Personal information
- Full name: Joachim Sørum
- Date of birth: 11 February 1979 (age 47)
- Place of birth: Dokka, Norway
- Height: 1.86 m (6 ft 1 in)
- Position: Defender

Team information
- Current team: Nordre Land

Senior career*
- Years: Team / Apps / (Gls)
- Nordre Land
- Faaberg
- 0000–2001: Lillehammer
- 2002–2009: Ham Kam / 135 / (4)
- 2008: → Nybergsund (loan) / 12 / (0)
- 2009–2010: Nybergsund / 4 / (0)
- 2011–present: Nordre Land

= Joachim Sørum =

Norwegian footballer (born 1979)

Joachim Sørum (born 11 February 1979) is a Norwegian footballer.

==Career==
Born in Dokka, Sørum is a defender, and normally plays in the mid-defence.

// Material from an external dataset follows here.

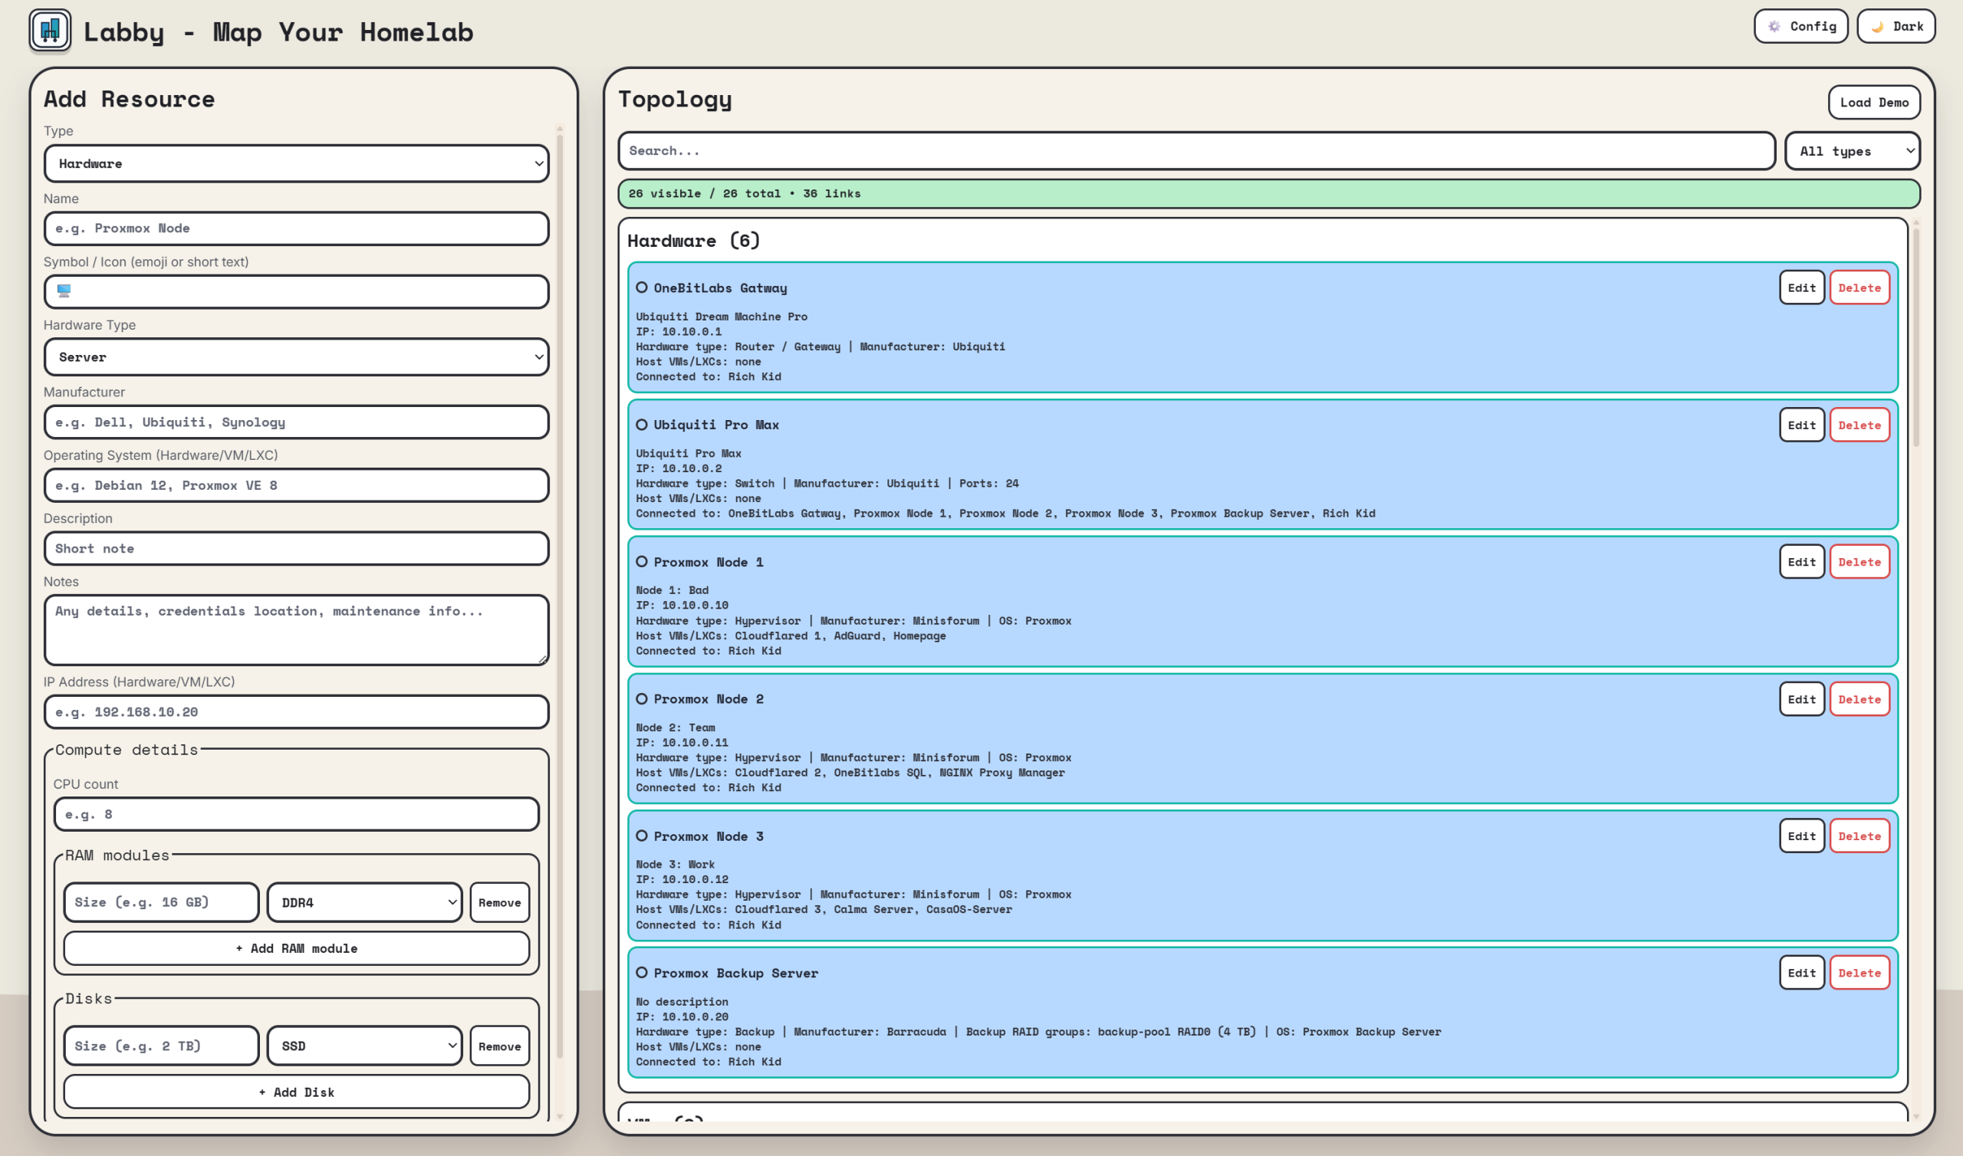1963x1156 pixels.
Task: Click the circle marker beside Proxmox Node 1
Action: (641, 562)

He started his career in Nordre Land, and went on to Faaberg which changed its name to Lillehammer. He went to Hamarkameratene ahead of the 2002 season. He made his debut against Tromsdalen on 21 April the same year. The highlight of his career is probably his 2–0 goal in the home match against Rosenborg in 2004. He was loaned out to Nybergsund in 2008, and played there regularly in 2009 and 2010 after spending the pre-season training period in Hamarkameratene. In 2011, he returned home to Nordre Land.